In its penultimate episode, V-Wars picks up seconds after “Red Rain” ends. Initially hesitant to testify at the hearing due to Niklos’ overt threat to kill his ex-wife (in the gallery no less), Luther finds his inner fortitude and scorches the earth of Niklos, the DNS, and other elements of chicanery during the vampire outbreak. Though his testimony puts Niklos on the run, after Ava goes behind Mike’s back and rallies Blood Nation, vampires from across the region (I’m still not sure how far the infection has reached) riot. The night of violence exacerbates Giroux’s desperation to parlay a truce with Blood Nation but Mike refuses her call. Luther understands the need for humans and vampires to agree to a collective ceasefire before the government steps in and makes things worse. Giroux is ever the politician, not trusting Luther’s ability to negotiate but also maneuvering things so that if the peace talks blow up, nothing will point to her.
In Captain America: Civil War, T’Challa tells Black Widow that “two people in a room can get more done than a hundred”. It’s an insightful observation of the bureaucratic nature of politics. Lacking any substantive skills in believable, Giroux appoints Luther to create the necessary bridge with his best friend in order to ensure even a tenuous peace. His relationship with Mike is not just surface-level camaraderie; it’s a deeper, more impactful kinship of the sort where they can tell one another the harshest of truths without fear of splintering their bond. “The Junkie Run” is essentially two men in a room talking.
There are other events going on in the outside world (only two of which are essential to the series narrative) but Mike and Luther are the spotlight characters and it should come as no surprise that, in that, this is the most complete episode of the series to date. Not counting the iffy start at the Senate hearings, Ian Somerhalder is at his best and that’s less a byproduct of him directing this episode and more about the chemistry he shares with Adrian Holmes. They really do come off as lifelong friends and the success these two actors exhibit together further emphasizes the direction V-Wars should have taken from the start.
I have said it on multiple occasions, but it bears repeating: Adrian Holmes is fantastic. Unlike some characters, whose performances are, to put nicely, severely lacking, Holmes embraces his role. He’s the reason that, despite some bottom-of-the-barrel episodes, V-Wars has retained some of its entertainment value. His explosive tirade when he admits to Luther just how impossible all this pressure seems deserved applause. He’s responsible for an entirely different species and the thought of this being all on one man is, as he says “like we’re trying to hold back the fucking ocean”. The line itself is brilliant and in ten words, encapsulates the insanity of this societal-breaking change.

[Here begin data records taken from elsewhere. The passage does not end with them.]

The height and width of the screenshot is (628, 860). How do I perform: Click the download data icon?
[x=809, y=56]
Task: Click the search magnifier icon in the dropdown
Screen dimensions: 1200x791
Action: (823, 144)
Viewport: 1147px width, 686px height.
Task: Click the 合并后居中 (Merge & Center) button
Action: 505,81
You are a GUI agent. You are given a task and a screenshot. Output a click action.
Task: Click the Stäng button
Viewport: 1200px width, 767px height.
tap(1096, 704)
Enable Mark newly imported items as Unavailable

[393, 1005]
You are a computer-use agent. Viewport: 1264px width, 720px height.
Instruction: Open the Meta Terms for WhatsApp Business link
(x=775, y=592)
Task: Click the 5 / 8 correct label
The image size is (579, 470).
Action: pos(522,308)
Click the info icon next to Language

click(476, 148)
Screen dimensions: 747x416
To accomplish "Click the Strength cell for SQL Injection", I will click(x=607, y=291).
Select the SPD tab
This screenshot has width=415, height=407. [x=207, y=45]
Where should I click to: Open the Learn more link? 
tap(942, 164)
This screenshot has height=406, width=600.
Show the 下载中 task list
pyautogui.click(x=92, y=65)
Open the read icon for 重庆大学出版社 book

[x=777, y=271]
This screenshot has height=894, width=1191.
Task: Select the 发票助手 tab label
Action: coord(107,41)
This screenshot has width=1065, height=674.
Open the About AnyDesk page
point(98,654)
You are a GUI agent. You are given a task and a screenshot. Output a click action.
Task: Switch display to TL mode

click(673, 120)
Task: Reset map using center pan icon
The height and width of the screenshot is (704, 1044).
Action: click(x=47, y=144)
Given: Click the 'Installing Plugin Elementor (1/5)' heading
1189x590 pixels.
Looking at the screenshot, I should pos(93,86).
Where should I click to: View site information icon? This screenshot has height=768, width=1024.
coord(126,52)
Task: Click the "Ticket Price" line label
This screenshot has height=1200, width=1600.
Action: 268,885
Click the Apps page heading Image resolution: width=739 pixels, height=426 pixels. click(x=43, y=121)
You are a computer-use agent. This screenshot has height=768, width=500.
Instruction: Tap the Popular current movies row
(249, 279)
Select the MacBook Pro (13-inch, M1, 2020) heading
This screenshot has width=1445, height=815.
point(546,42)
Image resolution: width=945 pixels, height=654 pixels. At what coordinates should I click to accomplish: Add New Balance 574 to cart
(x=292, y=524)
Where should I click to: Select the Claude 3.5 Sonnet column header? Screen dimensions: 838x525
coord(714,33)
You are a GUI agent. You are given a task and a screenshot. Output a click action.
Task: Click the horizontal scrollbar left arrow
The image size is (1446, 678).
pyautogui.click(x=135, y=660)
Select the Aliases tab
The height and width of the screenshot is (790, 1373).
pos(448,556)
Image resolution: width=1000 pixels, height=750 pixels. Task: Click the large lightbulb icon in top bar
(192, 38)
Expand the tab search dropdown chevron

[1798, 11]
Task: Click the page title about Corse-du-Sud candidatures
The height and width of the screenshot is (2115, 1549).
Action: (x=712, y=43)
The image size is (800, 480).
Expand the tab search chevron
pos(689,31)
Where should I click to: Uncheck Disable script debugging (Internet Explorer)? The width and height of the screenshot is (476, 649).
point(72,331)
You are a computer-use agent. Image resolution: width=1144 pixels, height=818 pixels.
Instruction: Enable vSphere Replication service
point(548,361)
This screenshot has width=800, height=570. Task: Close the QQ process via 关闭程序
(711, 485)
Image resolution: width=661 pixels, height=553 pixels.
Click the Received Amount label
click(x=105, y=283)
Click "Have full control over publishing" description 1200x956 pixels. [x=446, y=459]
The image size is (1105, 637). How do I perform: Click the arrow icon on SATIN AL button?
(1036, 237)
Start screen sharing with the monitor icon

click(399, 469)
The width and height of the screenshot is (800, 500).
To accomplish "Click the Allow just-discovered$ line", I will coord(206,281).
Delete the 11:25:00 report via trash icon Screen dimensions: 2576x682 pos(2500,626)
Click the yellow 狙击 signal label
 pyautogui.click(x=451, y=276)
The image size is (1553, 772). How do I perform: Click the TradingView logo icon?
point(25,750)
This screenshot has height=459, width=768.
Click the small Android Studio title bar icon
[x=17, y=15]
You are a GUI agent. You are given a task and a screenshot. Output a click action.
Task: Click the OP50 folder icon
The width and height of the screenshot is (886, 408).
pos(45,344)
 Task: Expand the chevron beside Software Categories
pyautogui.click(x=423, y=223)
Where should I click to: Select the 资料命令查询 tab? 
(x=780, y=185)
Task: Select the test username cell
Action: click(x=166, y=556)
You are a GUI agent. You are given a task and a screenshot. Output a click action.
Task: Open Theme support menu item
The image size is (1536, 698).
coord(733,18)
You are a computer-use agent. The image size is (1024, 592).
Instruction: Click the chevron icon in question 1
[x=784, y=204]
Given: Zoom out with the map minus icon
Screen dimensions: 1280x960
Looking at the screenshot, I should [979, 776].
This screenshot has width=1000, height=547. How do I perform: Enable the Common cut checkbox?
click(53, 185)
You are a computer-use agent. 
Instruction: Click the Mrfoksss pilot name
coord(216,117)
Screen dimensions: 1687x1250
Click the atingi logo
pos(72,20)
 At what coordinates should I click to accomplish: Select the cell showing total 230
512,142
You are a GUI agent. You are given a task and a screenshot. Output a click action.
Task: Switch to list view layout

But the two men eventually get the terms of each side hammered out, with Luther calling out the vampire penchant for murdering people for food as a major impediment to peace that must stop. Mike relents, knowing his friend is right but cautions Luther about the political games and how “the devil’s in the details”.
Though the heart-and-soul of “The Junkie Run” centers on Mike and Luther, there were a few other interesting developments that will play some type of role in the finale and, if the series is lucky enough, Season Two. First off, is Ava who not only rallies chapters of Blood Nation to war (behind Mike’s back), she may be the one responsible for Mike’s physical imbalances, poisoning him with a steroid’d-out version of fentanyl; a concoction that attacks a vampire’s nervous system. Not as important is Amelie and Dez’s discovery of a vampire living in the Giroux residence basement.
But the secret is not that the Senator is keeping someone downstairs, rather that Amelie has turned. What that means for the Senator or even Dez remains to be seen. Finally, Niklos goes all-in, appearing to have himself injected with a liquefied version of the biomass, all but confirming that he and his silent partners are looking to weaponize this ancient mutation.
With a steadier hand at the helm, “The Junkie Run of the Predator Gene” is a picture of what V-Wars could have been. It still has a few too many spots where a sharp editing knife would have made an even tighter installment (Jimmy, Kaylee, and their unnecessary arc could have been completely cut from the episode) but, like a team that plays to their strengths, “The Junkie Run” is unapologetic in going to the Mike and Luther dynamic time and time again. It’s still difficult to see the series grade out higher than middling where it currently sits, but the penultimate affair at least strengthens my hope that V-Wars will not go down in flames.